Heinz Mattmüller wehrt sich gegen den Vorwurf einer tendenziösen Berichterstattung. Er formulierte nur, was an der entsprechenden Bürgergemeindeversammlung gegen die Familie vorgebracht wurde. Zudem habe er auch richtig gestellt, dass die Kommission auf diese Äusserungen und Vermutungen nicht einging. Er bleibt natürlich bei seiner Aussage, es sei sinnvoll, sich am Wohnort einbürgern zu lassen, da die Wohnsitzgemeinde die Integration einer Person am besten beurteilen kann.
Walter Jermann lässt über den Kommissionsantrag abstimmen.

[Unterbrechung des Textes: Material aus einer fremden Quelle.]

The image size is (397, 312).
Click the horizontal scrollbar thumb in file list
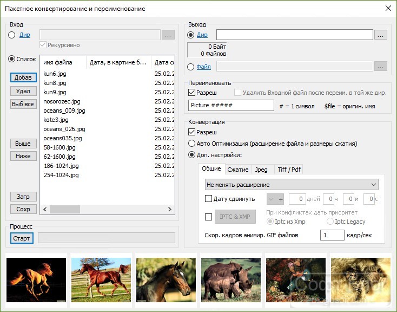(x=65, y=209)

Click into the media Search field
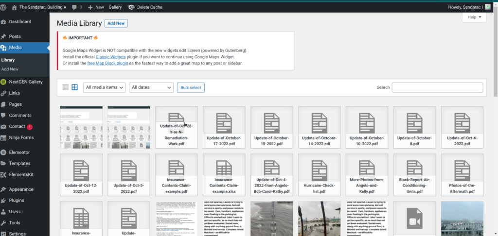(x=437, y=87)
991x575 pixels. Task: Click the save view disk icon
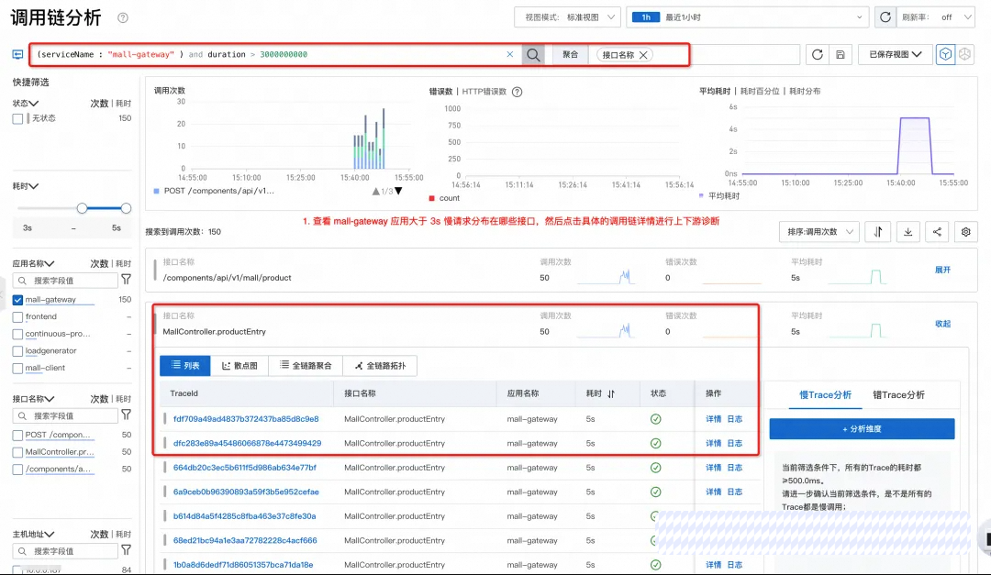tap(841, 55)
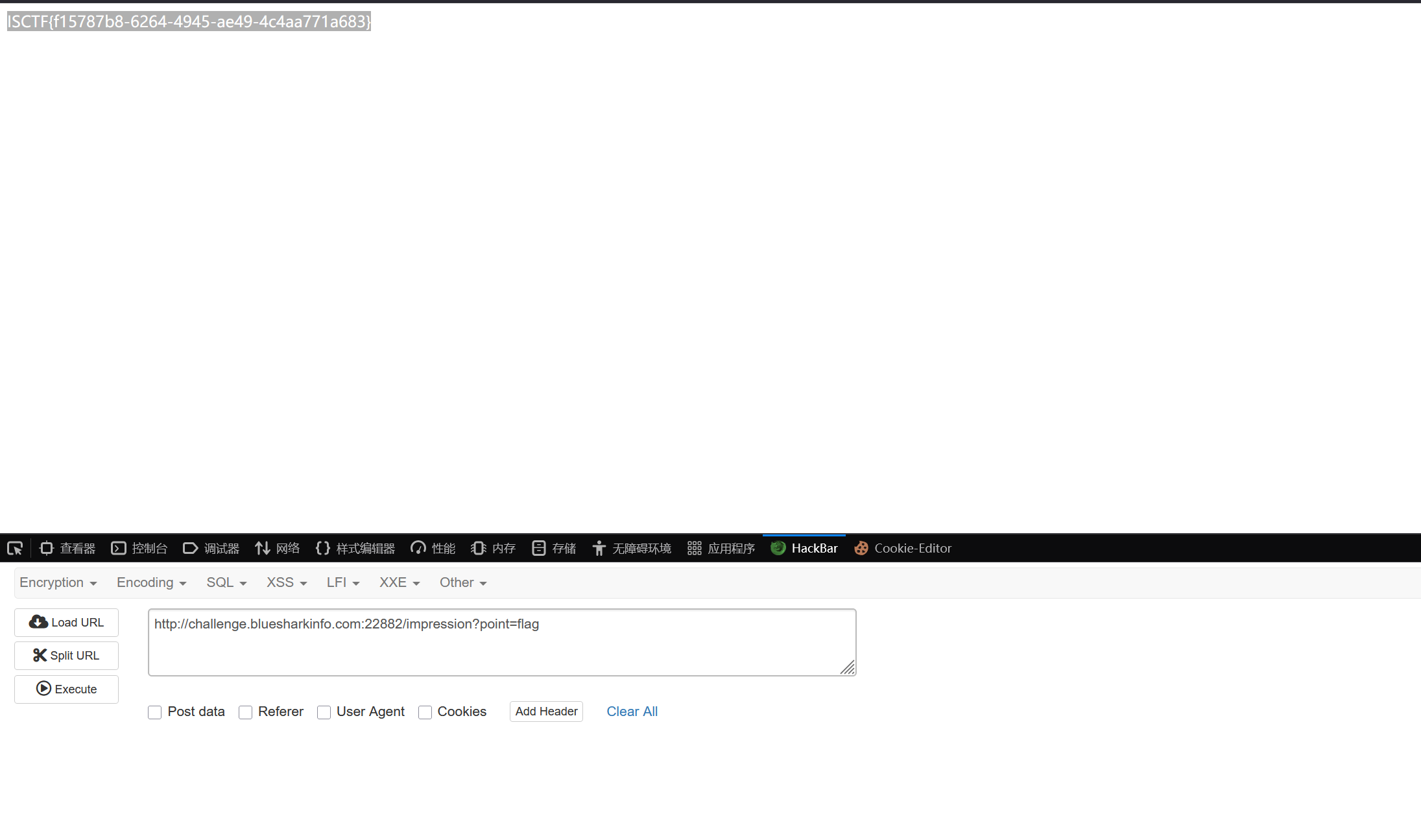
Task: Enable the Cookies checkbox
Action: tap(425, 713)
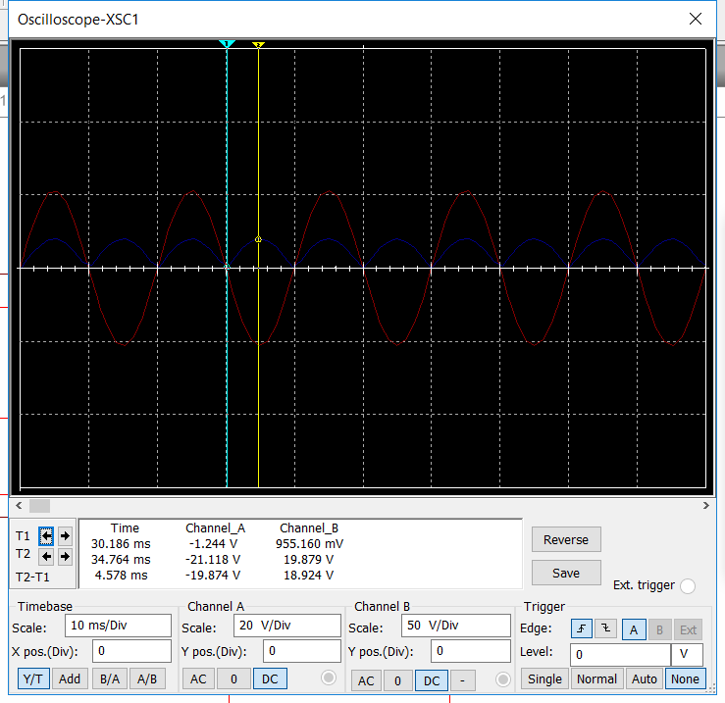Screen dimensions: 725x703
Task: Move the T2 cursor left
Action: coord(46,556)
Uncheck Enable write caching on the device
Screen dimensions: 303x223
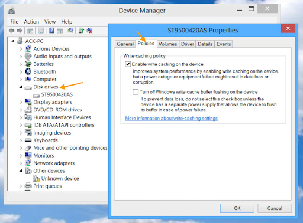pyautogui.click(x=128, y=64)
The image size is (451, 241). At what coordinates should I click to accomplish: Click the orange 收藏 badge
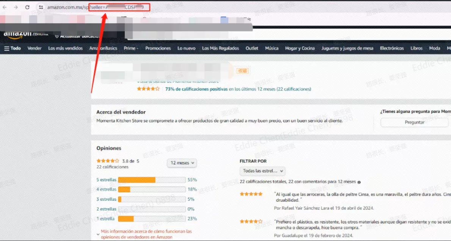point(242,71)
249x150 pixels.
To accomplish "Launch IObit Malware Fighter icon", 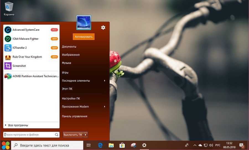I will coord(8,39).

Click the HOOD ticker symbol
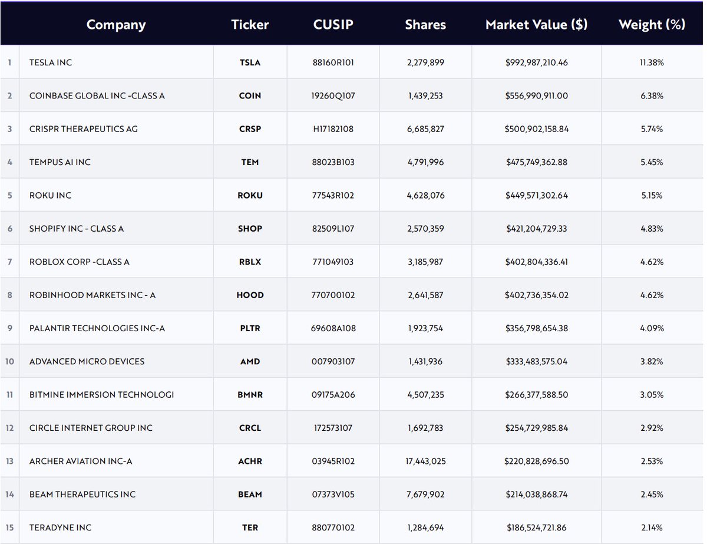(250, 295)
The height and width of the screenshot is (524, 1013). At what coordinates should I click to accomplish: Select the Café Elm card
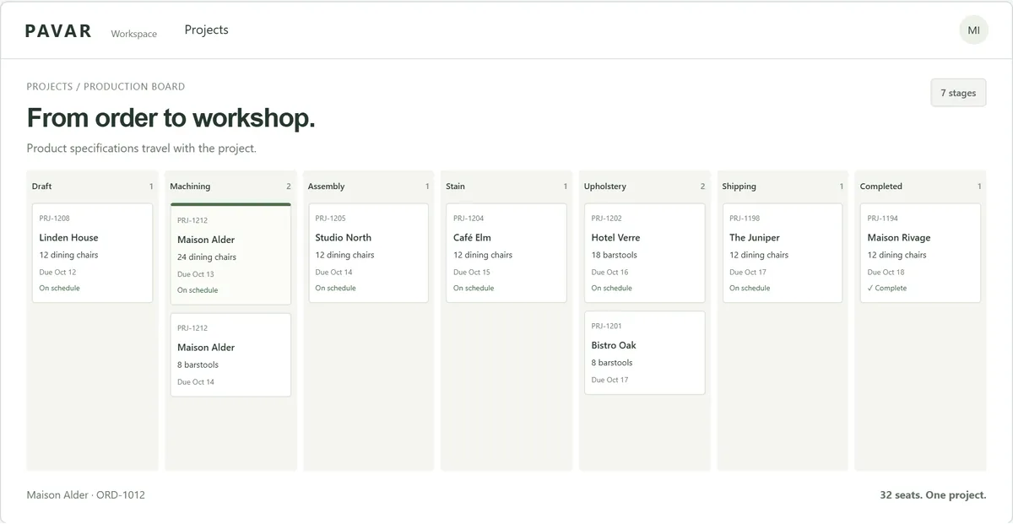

://: 1. Der Antrag, die Familie Demir nicht einzubürgern, wird mit 52:21 abgelehnt. Somit wurde der Einbürgerung stattgegeben.
2. Die Gebühren werden gemäss den regierungsrätlichen Vorschlägen festgesetzt.
Landratsbeschluss
betreffend Erteilung des basellandschaftlichen Kantonsbürgerrechts
Vom 25. November 1999
Der Landrat des Kantons Basel-Landschaft beschliesst:
Demir Ahmet, geb. 3. Mai 1964 in Siran (Türkei)
Demir geb. Semir, Sadiye, geb. 3. Februar 1969 in Erzincan (Türkei)
Demir, Mesut, geb. 25. Juli 1989 in Liestal,
Demir, Simge, geb. 31. März 1996 in Binningen
wird das basellandschaftliche Kantonsbürgerrecht erteilt.